Agricultural recovery remained uneven as regions affected by the 2022 climate-induced floods continued to struggle with limited access to inputs, livestock losses and economic constraints in the South Asian country of over 240 million people.
“In Pakistan, 11 million people or 22 percent of the analyzed population were facing high levels of acute food insecurity in 68 flood-affected rural districts across Balochistan, Sindh and Khyber Pakhtunkhwa,” the report read.
“This includes 1.7 million people in emergency.”
The FAO’s population coverage in Pakistan increased by 38 percent between 2024 and 2025, from 36.7 million people to 50.8 million, covering 25 additional districts.
The South Asian country ranks among the nations that are most vulnerable to the effects of climate change, which scientists say is making extreme weather events more common and more severe.
A “severe” drought ravaged several crops in the country’s breadbasket this winter, with officials stressing the need to build more water reservoirs and restore wetlands. In 2022, devastating floods killed more than 1,700 Pakistanis, affected another 33 million and caused the country over $30 billion in economic losses.
“Low female workforce participation also creates a substantial loss of income in Pakistan (24.3 percent), limiting households’ access to food,” the report said.
Globally, more than 295 million people across 53 countries and territories experienced acute levels of hunger in 2024, an increase of 13.7 million from 2023, according to the report.
Conflict remained the top driver of acute food insecurity, affecting around 140 million people in 20 countries and territories.
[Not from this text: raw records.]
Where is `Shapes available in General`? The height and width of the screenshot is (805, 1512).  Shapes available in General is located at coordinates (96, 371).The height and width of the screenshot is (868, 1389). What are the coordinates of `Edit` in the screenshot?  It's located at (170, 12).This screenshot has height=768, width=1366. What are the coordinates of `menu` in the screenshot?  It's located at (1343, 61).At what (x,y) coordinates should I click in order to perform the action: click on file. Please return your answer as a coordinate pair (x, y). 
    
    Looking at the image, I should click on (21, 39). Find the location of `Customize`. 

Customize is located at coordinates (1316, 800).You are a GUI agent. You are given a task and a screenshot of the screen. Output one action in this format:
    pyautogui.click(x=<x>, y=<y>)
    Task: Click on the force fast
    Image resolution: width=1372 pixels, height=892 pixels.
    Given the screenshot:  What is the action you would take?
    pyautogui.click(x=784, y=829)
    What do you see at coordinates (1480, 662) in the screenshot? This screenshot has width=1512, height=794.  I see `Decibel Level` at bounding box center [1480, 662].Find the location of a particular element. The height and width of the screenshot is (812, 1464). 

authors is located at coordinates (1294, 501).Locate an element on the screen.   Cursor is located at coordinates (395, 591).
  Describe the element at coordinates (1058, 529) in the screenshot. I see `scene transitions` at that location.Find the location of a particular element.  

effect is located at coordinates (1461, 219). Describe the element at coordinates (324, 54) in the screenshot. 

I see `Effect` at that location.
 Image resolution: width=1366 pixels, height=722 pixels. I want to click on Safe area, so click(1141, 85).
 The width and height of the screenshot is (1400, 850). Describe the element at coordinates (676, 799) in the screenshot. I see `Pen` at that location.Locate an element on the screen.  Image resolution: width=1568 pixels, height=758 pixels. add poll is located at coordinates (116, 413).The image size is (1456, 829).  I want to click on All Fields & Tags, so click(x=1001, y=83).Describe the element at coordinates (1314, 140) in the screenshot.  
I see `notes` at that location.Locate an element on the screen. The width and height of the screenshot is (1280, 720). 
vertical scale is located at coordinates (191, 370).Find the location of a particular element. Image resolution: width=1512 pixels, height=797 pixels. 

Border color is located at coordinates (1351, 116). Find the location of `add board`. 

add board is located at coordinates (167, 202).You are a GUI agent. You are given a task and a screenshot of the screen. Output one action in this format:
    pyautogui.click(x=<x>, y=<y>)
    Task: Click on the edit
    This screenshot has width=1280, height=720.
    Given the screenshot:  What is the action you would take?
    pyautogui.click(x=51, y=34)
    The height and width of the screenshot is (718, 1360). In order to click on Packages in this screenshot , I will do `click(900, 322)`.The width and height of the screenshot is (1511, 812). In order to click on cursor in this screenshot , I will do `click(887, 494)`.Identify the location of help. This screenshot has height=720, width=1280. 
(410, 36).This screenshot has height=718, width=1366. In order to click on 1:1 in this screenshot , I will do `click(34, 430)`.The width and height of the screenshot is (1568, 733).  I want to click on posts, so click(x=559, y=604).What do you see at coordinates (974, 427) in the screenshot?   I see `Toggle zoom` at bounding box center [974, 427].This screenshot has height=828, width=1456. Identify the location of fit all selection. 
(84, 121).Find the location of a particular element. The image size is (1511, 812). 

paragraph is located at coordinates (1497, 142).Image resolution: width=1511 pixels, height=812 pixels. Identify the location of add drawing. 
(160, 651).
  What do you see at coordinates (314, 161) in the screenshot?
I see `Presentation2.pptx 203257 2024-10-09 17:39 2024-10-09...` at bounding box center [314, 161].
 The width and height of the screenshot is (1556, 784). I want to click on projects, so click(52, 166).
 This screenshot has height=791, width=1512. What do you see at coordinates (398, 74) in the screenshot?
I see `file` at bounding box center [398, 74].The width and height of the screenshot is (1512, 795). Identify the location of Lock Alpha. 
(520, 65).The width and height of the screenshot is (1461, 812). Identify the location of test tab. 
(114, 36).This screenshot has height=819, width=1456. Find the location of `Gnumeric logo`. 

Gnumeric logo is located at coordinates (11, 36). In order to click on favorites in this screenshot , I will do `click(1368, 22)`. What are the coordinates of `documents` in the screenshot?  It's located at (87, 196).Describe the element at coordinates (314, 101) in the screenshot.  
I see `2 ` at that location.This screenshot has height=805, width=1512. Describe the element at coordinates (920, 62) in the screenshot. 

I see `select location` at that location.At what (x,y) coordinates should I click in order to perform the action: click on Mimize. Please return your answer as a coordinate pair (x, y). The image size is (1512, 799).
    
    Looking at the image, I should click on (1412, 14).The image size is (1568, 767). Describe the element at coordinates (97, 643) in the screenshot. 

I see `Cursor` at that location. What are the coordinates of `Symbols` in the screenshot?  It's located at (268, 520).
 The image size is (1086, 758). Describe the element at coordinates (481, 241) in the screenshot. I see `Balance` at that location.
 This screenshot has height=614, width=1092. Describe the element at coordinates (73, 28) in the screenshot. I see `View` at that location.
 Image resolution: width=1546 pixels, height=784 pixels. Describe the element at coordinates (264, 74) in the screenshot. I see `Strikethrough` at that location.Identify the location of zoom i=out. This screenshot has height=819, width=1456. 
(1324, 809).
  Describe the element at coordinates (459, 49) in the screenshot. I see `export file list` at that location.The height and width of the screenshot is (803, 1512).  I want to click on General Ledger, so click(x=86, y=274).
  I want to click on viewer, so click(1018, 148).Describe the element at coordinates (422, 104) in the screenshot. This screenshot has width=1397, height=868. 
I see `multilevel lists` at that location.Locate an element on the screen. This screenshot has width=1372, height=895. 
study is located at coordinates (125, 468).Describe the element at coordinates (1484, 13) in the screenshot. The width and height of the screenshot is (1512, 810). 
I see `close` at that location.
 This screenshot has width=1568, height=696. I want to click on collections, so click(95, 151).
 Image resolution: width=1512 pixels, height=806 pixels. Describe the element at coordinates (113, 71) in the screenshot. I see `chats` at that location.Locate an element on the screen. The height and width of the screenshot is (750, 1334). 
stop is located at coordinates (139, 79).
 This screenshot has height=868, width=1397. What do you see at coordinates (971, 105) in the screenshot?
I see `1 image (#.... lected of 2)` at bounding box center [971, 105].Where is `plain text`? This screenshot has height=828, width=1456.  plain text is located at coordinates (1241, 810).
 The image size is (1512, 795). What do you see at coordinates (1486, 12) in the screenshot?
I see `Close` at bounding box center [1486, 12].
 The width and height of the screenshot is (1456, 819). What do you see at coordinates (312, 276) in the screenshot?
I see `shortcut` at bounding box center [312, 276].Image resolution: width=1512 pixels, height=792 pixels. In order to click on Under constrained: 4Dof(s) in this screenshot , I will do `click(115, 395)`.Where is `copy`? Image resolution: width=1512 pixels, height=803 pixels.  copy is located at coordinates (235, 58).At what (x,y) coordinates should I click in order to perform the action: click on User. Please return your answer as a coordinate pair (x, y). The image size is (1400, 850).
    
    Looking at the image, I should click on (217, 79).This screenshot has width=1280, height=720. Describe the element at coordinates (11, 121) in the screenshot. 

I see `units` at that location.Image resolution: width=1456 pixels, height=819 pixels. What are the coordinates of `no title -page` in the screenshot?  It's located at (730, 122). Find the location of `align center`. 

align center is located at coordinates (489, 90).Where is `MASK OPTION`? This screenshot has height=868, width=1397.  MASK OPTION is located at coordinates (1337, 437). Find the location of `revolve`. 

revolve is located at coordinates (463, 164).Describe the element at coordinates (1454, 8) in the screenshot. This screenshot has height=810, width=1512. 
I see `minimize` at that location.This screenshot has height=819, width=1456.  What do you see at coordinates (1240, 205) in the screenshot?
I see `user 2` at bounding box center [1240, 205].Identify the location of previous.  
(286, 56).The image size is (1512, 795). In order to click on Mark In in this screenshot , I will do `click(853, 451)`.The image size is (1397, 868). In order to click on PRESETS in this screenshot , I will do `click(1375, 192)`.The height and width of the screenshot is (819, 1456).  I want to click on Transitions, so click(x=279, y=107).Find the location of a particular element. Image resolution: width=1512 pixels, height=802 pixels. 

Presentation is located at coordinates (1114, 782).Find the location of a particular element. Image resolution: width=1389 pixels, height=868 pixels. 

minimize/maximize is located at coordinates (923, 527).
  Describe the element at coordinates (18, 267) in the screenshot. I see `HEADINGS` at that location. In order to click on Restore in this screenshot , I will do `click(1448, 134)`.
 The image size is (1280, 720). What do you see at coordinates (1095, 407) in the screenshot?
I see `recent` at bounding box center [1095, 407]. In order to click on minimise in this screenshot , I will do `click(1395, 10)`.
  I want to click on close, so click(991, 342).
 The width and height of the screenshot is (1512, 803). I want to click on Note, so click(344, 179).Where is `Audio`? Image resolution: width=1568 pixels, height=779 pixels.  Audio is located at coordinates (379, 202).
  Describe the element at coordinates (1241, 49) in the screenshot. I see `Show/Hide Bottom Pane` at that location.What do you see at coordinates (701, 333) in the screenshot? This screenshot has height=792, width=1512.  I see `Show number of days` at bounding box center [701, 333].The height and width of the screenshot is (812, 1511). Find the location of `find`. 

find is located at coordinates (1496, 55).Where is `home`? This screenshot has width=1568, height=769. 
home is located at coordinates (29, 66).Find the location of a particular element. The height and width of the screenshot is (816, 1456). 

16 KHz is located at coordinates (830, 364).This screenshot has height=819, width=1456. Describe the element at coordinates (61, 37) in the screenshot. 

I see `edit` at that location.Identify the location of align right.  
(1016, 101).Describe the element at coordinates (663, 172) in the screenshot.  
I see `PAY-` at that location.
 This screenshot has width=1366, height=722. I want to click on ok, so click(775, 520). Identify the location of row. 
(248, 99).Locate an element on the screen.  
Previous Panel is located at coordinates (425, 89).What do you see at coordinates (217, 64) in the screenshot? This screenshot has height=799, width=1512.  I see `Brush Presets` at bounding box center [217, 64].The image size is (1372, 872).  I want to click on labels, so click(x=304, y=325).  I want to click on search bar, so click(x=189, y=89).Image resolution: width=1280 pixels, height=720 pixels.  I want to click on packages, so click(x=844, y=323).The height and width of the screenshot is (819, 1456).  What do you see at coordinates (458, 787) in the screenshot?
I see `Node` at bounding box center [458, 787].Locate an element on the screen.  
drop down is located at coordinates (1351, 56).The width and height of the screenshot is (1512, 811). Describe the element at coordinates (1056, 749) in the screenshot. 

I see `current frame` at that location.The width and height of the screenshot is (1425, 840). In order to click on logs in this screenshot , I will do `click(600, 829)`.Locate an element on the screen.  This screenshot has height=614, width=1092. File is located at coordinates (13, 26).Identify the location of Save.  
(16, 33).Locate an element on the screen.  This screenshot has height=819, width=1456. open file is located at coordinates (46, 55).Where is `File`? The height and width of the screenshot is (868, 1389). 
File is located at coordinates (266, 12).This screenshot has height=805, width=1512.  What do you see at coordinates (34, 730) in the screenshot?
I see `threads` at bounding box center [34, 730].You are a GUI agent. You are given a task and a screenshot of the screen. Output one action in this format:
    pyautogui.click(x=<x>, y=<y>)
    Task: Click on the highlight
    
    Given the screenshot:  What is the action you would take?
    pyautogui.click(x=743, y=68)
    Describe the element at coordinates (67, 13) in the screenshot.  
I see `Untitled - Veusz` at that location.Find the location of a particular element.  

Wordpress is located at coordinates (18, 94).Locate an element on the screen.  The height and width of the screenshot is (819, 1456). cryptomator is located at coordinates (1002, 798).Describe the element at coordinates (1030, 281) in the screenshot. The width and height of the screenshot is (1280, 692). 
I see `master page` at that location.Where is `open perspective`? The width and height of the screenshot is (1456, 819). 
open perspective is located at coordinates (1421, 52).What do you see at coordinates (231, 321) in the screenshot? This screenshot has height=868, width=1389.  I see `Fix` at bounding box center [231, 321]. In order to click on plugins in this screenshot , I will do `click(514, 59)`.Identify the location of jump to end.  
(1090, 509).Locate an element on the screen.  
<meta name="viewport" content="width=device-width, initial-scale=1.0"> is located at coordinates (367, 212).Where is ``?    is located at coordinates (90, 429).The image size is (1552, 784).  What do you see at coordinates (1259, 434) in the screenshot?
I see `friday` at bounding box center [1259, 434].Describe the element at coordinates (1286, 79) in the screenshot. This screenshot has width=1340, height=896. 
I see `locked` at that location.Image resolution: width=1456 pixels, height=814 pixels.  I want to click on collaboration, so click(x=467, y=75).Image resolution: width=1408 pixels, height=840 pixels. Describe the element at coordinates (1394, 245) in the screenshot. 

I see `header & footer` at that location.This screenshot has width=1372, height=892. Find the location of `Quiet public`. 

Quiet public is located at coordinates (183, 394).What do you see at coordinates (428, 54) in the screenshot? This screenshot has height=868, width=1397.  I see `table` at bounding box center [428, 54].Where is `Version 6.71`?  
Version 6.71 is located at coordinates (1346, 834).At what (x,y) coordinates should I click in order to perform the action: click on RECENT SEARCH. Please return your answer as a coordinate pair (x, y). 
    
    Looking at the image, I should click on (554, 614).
Famine has been confirmed in Sudan, while other hotspots, which have people experiencing catastrophic levels of acute food insecurity, include the Gaza Strip, South Sudan, Haiti, and Mali.
Economic shocks including inflation and currency devaluation, drove hunger in 15 countries affecting 59.4 million people — still nearly double pre-COVID-19 levels despite a modest decline from 2023. Some of the largest and most protracted food crises were primarily driven by economic shocks, including in Afghanistan, South Sudan, Syrian Arab Republic, and Yemen.
“The 2025 Global Report on Food Crisis paints a staggering picture,” said Rein Paulsen, a senior FAO official.
“The main factors behind these increasing numbers are threefold. In the first instance, conflict and insecurity is the primary driver, remains the primary driver for acute food insecurity. Weather extremes is the second most important factor. And economic issues and challenges the third most important factor.
And the analysis shows, of course, that in many of the crisis contexts, these three factors are often overlapping.”
Malnutrition, particularly among children, reached extremely high levels, including in the Gaza Strip, Mali, Sudan, and Yemen. Nearly 38 million children under five were acutely malnourished across 26 nutrition crises.
“When we talk about the most extreme form of acute hunger, what we classify as IPC five, as we are seeing in Gaza, as we are seeing in Sudan, as we are seeing in Haiti and Mali, that these contexts are all touched by conflict and violence in different ways,” Paulsen said.
“And in practical terms, what this often means is an inability to physically access people who are most urgently in need of assistance.”